O presidente do Foaesp, Rodrigo Pinheiro, aproveitou a deixa para criticar o Programa Estadual: "Esse Programa já foi mais ativista e questionador. Vocês não colaboravam com este tipo de recomendação. Essa é uma pauta prioritária para nós em São Paulo e vamos cobrar mais explicações."
Sífilis
O aumento de casos de sífilis em São Paulo também foi tema da reunião. O presidente do Foaesp quis saber qual é o motivo que tem levado o aumento dos casos no estado. Entre 2008 e 2014, a sífilis em adultos aumentou sete vezes, de quase quatro mil para mais de 25 mil casos.
"Realmente nunca vi tanta sífilis, há mais de 20 anos venho alertando que chegaríamos neste momento. A boa notícia é que hoje não está em falta a penicilina benzatina, medicamento usado no tratamento da sífilis em adultos e gestantes", disse o infectologista Valdir Pinto, dos Programas Estadual e Municipal de DST/Aids.
No entanto, Valdir faz um alerta para o baixo estoque de penicilina cristalina, usado no tratamento da doença em bebês. "Ainda temos o medicamento, mas não há nenhum laboratório fabricando e o estoque pode acabar. Estamos preocupados", disse.
A sífilis é transmitida por relação sexual sem camisinha com uma pessoa infectada, por transfusão de sangue contaminado ou de forma congênita, da mãe com sífilis para o bebê durante a gestação. Em adultos, num primeiro estágio, a doença provoca feridas nos órgãos sexuais e manchas vermelhas pelo corpo. Num estágio avançado, podem vir: cegueira, paralisia, doença cerebral e problemas cardíacos, podendo, inclusive, levar à morte.

→ Material fornecido:
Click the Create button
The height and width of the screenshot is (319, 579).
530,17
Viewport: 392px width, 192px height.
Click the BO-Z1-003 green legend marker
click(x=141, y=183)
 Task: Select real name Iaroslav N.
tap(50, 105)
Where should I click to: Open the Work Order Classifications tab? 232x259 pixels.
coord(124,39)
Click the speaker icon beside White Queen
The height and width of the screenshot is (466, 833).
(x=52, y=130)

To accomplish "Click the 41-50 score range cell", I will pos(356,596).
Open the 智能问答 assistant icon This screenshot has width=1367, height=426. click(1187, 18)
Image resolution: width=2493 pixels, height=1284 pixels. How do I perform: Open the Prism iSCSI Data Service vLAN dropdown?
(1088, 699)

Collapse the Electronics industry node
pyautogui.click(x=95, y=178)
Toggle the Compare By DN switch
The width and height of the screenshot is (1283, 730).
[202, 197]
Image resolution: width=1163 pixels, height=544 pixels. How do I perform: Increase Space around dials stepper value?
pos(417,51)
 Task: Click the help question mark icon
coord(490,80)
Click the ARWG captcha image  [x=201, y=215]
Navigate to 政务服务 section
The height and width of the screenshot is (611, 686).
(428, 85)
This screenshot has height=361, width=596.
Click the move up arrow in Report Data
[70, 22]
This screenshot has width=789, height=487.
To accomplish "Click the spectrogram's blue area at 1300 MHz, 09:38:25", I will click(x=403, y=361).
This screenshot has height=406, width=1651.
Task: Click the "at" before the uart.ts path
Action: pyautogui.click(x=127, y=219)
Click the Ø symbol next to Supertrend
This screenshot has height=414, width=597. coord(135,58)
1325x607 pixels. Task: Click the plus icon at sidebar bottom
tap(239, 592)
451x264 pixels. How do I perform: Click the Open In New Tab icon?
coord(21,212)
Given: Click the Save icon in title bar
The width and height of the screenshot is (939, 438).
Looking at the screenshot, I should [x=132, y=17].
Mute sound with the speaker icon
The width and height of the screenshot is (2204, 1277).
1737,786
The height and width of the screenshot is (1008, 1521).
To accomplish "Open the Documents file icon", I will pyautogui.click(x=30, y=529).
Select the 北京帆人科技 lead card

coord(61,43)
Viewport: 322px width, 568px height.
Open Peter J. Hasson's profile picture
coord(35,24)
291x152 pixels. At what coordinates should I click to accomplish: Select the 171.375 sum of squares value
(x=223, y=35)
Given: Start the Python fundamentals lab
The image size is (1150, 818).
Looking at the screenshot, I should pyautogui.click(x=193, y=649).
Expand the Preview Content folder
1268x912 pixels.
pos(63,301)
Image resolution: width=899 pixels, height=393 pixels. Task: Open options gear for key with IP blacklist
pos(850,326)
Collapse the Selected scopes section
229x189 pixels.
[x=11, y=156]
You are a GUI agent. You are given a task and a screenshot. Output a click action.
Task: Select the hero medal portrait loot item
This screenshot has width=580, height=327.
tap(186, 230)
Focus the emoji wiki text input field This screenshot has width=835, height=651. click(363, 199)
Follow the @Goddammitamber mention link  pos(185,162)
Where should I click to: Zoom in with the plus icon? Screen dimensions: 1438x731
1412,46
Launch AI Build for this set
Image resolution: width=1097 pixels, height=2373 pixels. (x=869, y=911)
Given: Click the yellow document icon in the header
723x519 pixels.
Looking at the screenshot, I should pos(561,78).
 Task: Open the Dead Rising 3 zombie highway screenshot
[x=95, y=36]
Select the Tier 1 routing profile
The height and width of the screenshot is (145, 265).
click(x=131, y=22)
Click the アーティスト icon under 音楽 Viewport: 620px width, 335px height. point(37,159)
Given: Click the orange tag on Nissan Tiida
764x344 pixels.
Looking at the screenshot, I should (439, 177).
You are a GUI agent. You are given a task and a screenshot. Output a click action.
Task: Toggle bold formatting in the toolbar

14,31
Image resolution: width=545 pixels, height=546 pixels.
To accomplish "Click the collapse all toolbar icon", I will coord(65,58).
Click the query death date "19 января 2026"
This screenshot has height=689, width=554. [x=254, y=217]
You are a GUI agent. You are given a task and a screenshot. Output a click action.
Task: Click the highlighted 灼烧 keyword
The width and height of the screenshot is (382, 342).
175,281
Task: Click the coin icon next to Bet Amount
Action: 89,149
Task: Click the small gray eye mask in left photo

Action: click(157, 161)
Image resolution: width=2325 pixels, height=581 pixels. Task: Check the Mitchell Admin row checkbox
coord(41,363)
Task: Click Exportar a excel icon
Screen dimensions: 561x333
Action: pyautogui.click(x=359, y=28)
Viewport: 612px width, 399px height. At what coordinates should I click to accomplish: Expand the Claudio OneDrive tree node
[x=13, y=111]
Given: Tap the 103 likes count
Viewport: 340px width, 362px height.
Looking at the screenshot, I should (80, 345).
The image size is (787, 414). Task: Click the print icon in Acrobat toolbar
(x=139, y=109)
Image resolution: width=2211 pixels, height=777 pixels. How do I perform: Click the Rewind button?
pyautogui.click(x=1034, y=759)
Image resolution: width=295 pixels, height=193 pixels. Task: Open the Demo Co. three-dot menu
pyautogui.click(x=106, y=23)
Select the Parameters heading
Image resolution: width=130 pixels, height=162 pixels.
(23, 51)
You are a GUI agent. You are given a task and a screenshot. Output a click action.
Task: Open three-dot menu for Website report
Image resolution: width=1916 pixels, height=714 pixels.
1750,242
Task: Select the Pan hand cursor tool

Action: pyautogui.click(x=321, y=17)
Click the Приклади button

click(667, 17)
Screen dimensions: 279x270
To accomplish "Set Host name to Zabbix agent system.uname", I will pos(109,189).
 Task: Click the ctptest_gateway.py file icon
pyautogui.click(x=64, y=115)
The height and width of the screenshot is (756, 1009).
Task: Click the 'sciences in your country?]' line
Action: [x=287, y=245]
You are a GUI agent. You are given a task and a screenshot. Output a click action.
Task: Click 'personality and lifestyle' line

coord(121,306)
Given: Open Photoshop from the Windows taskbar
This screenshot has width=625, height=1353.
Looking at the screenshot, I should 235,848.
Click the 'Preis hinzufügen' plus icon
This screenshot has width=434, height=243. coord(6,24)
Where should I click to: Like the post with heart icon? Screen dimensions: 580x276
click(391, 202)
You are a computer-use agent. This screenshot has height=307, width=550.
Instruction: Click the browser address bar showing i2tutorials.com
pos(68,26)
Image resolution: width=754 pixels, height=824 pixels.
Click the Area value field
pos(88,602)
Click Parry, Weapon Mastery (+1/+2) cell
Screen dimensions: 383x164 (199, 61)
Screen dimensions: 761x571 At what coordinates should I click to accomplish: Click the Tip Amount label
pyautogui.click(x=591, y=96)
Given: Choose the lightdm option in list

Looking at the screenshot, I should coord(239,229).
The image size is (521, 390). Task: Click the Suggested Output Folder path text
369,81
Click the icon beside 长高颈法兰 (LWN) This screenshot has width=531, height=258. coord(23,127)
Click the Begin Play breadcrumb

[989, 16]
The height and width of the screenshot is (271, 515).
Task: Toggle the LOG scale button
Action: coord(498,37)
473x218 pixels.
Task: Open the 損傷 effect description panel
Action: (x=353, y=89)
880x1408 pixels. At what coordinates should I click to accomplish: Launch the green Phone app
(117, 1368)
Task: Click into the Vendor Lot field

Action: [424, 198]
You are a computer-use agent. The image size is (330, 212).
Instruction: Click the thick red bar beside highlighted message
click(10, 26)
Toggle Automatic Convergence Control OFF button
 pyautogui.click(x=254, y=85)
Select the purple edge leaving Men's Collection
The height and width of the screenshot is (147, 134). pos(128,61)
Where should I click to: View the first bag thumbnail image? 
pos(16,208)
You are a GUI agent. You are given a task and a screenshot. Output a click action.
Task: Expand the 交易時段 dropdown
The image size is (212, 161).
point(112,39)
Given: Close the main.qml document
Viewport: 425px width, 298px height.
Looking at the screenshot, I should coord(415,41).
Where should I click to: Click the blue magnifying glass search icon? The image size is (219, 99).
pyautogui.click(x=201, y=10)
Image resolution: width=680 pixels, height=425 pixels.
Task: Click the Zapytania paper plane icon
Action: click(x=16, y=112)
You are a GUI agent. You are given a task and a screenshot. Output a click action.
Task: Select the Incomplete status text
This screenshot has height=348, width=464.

→ Objetivo do exercício: Por favor, continue o texto sobre o aumento da sífilis em São Paulo a partir da última frase mostrada.

→ Resposta:
"Acredito que o governo abandonou a estratégia do ‘use camisinha’. Não vemos nenhuma campanha de incentivo ao sexo seguro nas mídias. Nas próprias unidades de saúde o acesso ao preservativo ainda é com barreiras, a população não tem nem informação de que há camisinha gratuita no serviço público", afirmou Rodrigo Pinheiro.
A coordenadora-adjunta do Programa Estadual, Rosa Alencar, contou que no ano passado o governo estadual decidiu não lançar nenhuma campanha sobre sífilis porque a penicilina benzatina estava em falta. "Para 2016, já temos uma campanha que será lançada em abril. A peça foi criada pelos alunos da Metodista [faculdade] e o foco é a camisinha e o sexo seguro."
“A sífilis é uma das causas da microcefalia e ninguém está se dando conta disso", finalizou Rodrigo.
Tuberculose
Os ativistas de São Paulo também estão preocupados com o desmonte do Programa Nacional de Controle da Tuberculose do Ministério da Saúde. Desde novembro de 2015, o programa está sem coordenador, o médico Draurio Barreira deixou a coordenação, e o MS não se manifesta a respeito. (Saiba mais)
"Há boatos de que este programa será incorporado ao Departamento de Aids e isso é preocupante. A tuberculose merece atenção especial. Hoje, no Brasil, morrem mais de 5 mil pessoas ao ano em decorrência dessa doença", contou Rodrigo Pinheiro.
Essa foi a segunda reunião do Foaesp em 2016 e a próxima já tem data e local marcado: 8 de abril, em Bauru (SP).